WHAT IS BEING ASKED — Copy out everything from the start of the records down to the line containing "tap(260, 66)", with both ends included.

:::::

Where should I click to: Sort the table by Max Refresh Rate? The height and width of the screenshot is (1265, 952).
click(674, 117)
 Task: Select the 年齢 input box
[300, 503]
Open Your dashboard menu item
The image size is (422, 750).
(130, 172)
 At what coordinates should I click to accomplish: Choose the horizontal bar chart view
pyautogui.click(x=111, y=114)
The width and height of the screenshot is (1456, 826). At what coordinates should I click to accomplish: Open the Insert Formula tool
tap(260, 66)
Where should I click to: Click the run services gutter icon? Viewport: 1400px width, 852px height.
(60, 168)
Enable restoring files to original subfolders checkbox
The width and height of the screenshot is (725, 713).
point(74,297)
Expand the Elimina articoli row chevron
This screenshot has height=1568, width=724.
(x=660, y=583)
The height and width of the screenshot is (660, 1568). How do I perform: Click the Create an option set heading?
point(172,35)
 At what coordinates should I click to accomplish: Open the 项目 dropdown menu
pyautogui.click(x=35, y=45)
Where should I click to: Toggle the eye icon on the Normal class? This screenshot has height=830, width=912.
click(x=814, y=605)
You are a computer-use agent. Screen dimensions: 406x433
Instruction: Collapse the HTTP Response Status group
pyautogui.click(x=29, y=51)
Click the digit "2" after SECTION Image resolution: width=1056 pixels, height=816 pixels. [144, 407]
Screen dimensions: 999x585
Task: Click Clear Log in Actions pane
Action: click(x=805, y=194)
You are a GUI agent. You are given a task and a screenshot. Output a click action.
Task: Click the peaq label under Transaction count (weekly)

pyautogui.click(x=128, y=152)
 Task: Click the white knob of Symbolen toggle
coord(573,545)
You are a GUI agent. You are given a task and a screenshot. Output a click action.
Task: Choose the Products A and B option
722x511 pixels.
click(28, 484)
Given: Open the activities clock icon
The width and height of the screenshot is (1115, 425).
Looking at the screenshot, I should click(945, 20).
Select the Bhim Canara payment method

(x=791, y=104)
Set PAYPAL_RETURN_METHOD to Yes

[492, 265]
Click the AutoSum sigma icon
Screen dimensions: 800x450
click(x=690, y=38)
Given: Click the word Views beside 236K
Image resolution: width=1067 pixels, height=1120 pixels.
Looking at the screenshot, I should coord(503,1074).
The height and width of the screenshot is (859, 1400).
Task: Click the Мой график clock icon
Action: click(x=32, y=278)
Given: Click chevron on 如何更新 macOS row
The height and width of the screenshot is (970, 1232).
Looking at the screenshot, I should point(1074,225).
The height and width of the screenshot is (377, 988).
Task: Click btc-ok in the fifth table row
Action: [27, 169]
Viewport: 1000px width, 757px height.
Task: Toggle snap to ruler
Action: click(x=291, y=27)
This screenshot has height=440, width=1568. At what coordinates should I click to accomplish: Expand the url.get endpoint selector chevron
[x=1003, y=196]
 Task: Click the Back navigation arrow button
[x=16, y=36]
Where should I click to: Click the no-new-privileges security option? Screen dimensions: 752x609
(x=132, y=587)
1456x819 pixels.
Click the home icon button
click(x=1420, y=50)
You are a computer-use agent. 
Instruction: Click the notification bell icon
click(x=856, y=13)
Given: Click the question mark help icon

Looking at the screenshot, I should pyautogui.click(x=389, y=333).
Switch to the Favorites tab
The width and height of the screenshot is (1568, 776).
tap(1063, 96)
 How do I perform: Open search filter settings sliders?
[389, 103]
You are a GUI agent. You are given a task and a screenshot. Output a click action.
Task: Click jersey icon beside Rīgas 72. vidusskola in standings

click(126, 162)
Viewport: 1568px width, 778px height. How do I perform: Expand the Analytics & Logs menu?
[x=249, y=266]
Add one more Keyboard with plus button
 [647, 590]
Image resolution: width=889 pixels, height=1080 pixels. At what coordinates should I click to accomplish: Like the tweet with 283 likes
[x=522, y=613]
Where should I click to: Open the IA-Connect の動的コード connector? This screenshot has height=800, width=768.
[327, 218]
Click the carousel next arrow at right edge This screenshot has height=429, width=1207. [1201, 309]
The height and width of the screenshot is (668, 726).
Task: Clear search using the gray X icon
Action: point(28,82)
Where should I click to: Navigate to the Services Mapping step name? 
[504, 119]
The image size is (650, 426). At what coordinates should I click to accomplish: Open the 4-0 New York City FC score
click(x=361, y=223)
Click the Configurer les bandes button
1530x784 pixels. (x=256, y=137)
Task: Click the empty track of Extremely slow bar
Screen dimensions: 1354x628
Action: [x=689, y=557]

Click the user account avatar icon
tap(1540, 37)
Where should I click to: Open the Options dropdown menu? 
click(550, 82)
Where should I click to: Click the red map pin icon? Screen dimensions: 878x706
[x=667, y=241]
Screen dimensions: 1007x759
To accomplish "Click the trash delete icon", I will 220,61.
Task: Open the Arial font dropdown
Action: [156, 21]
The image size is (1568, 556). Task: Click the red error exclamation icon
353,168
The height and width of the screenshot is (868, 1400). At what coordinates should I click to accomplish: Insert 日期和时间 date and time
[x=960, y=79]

:::::

WRITTEN SOLUTION —
Where should I click to: Sort the table by Max Refresh Rate? The height and width of the screenshot is (1265, 952).
click(674, 117)
 Task: Select the 年齢 input box
[300, 503]
Open Your dashboard menu item
The image size is (422, 750).
(130, 172)
 At what coordinates should I click to accomplish: Choose the horizontal bar chart view
pyautogui.click(x=111, y=114)
The width and height of the screenshot is (1456, 826). At what coordinates should I click to accomplish: Open the Insert Formula tool
tap(260, 66)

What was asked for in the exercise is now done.